The new thing these days is the vector format. Unlike the raster image, which stores everything as pixels, vectors use mathematical formulas to compute the lines and curves; the upshot is that the final image is completely scalable.
You can even do a raster conversion where you convert from raster to vector and vice-versa.
I did this once and the results were amazing.
I got a GIF animated raster image, and used a vector image program to convert it from raster to vector format.
I was then able to scale my small GIF animation to where it filled the whole screen, with no loss of resolution! Talk about an easy way to do an animation.
@David09 - You’re not kidding. My friend has a still camera with something on the order of 12 megapixel resolution for his images.
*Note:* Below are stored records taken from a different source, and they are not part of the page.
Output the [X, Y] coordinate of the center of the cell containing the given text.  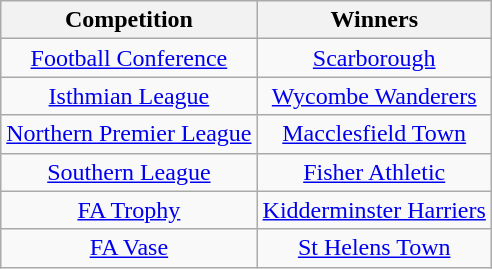
Kidderminster Harriers [374, 210]
Fisher Athletic [374, 172]
Scarborough [374, 58]
Wycombe Wanderers [374, 96]
Competition [129, 20]
Winners [374, 20]
FA Vase [129, 248]
Southern League [129, 172]
St Helens Town [374, 248]
FA Trophy [129, 210]
Macclesfield Town [374, 134]
Isthmian League [129, 96]
Football Conference [129, 58]
Northern Premier League [129, 134]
He is able to create posters with these images, all with rich color and stunning clarity.
What I like also about the raster format is that, regardless of the resolution, raster data is easy to compress. The reason is that all of the pixels are essentially just numbers. A compression program looks for patterns of repetition among these numbers and squeezes the compressed file down to smaller size.
@NathanG - That’s true; the raster grid doesn’t look as good when you expand it. I’ve noticed that myself when I play around with some image editing programs and try to scale up an image. For that reason I just stay with the default resolution of the image.
In the early days of digital camcorders with still camera capability, they took pictures in low resolution. These pictures were okay on a computer monitor, but if you printed them out you could only print out a small picture because they couldn’t scale up to fill a 4 by 6 or 5 by 7 photo print.
Nowadays of course there are still cameras that have high resolution raster graphic capability; you can print at much higher resolution.
I’ve worked a lot with raster graphics, and like the article says, the images are split up into grids of pixels.
As a matter of fact, if you open up a raster graphic image in a paint program you can zoom in and see the individual pixels. At the zoomed in level, it becomes possible to individually manipulate the image one pixel at a time (if you want) using the paint bucket and other tools.
One disadvantage of raster images however is that they don’t scale very well. For instance, if you take an image that is 320 by 240 resolution and you attempt to scale it so that its dimensions have doubled, you will notice some pixelation.
The image will lose its clarity. You can see this in some of the home movies that are shot in this resolution and which are stretched to fit your TV monitor. There is some loss of resolution.